On the flip side, though I could see and feel the happiness of the remarkable people, I was touched by how friendly they were, and how they loved a good party.
During my time in Cambodia, I got to do so much while being completely broke, I was able to experience Angor Wat, party on Pub Street on New years eve and make friends with locals.
I would like to return to Cambodia in the future just to see how much it might change, and how tourism might have grown.
Some of my highlights:
Learning the history.
Shooting machine guns for the first time in my life.

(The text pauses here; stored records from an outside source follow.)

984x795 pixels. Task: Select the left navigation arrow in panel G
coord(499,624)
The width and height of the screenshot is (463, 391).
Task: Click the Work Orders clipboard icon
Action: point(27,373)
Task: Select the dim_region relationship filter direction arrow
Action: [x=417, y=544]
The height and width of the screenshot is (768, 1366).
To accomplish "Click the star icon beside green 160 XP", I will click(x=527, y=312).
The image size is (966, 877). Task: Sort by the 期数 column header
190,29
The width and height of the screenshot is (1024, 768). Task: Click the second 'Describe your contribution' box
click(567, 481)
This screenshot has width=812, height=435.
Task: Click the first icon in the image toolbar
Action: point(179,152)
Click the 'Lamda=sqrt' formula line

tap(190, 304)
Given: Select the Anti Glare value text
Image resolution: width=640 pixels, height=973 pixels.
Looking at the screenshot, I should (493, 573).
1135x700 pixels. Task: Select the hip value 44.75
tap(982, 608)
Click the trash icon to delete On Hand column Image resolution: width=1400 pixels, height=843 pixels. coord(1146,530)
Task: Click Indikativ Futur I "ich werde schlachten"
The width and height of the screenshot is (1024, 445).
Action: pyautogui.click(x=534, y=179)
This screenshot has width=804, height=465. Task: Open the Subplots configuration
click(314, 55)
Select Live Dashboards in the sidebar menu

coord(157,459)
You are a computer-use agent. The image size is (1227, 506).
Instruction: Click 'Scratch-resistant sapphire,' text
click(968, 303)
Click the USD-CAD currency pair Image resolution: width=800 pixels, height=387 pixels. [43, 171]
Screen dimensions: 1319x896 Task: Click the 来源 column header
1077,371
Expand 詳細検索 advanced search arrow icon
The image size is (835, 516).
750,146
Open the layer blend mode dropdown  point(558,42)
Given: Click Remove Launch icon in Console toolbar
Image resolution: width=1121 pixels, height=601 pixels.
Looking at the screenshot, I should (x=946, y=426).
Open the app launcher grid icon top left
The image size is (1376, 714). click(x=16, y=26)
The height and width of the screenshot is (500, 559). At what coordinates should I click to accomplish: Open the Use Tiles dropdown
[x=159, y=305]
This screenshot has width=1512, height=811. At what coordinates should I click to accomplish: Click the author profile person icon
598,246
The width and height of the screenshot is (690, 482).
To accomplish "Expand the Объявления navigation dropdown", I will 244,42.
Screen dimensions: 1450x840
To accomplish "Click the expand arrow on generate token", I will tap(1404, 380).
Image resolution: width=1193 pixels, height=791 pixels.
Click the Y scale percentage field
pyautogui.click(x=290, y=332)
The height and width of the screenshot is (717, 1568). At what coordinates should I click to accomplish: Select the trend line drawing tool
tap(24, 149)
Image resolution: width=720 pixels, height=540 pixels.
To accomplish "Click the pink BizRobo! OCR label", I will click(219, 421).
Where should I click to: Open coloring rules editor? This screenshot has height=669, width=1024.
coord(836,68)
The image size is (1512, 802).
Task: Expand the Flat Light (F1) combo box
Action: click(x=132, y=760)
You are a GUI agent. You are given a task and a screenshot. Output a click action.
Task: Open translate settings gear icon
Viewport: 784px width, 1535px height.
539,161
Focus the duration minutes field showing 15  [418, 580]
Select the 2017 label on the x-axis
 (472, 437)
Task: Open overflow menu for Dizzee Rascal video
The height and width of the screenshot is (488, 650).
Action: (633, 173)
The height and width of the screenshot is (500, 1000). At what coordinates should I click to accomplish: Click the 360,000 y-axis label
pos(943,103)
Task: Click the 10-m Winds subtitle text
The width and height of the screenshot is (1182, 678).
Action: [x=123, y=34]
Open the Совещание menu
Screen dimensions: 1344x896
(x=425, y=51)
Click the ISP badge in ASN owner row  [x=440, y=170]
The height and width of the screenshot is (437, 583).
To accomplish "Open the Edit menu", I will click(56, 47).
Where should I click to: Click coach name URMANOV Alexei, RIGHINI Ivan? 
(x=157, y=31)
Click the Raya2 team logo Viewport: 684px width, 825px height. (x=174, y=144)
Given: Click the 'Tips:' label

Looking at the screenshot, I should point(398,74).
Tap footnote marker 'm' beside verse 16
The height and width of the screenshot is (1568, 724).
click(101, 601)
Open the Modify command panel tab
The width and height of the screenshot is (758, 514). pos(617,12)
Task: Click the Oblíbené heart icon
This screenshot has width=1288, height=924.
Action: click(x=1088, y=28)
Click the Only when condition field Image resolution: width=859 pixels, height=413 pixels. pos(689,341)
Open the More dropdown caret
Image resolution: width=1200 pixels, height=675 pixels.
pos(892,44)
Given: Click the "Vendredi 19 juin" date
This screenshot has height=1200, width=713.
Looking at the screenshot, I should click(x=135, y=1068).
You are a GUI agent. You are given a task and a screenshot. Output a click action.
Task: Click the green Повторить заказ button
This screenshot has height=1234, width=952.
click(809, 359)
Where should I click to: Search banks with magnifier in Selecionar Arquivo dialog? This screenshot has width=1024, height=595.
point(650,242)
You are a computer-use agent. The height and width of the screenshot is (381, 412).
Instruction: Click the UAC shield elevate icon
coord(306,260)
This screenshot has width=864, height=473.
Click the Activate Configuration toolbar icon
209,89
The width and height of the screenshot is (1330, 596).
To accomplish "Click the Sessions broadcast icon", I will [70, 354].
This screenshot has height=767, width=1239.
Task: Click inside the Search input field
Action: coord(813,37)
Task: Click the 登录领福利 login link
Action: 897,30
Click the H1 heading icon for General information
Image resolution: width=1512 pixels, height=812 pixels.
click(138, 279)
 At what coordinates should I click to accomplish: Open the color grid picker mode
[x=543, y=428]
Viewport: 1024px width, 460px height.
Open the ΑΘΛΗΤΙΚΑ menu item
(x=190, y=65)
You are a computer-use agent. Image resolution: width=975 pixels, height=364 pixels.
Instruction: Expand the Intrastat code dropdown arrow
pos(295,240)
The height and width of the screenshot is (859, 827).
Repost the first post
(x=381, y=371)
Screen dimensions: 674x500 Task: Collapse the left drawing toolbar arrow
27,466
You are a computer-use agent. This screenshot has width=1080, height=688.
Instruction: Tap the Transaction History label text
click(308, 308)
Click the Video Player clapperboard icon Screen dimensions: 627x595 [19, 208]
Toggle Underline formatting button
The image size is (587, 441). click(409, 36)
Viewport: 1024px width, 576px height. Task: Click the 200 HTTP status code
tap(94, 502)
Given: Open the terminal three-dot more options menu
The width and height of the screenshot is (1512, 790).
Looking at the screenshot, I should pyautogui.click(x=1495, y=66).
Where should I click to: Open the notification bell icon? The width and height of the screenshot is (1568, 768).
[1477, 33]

Lazing by the Mekong river.
Speaking to and getting to know locals.
The street food.
The killing fields (very emotional but a must do)
The Cambodian wilderness.
Some of my dislikes:
Being harassed by tour touts as soon as I step off a bus.
Child beggars trying to steal.
Bad western food.
Not spending more time there.
Not being able to explore the north of the country.
My route Backpacking Cambodia:
This trip took me from East to the west, coming into the country from Vietnam and out towards Thailand.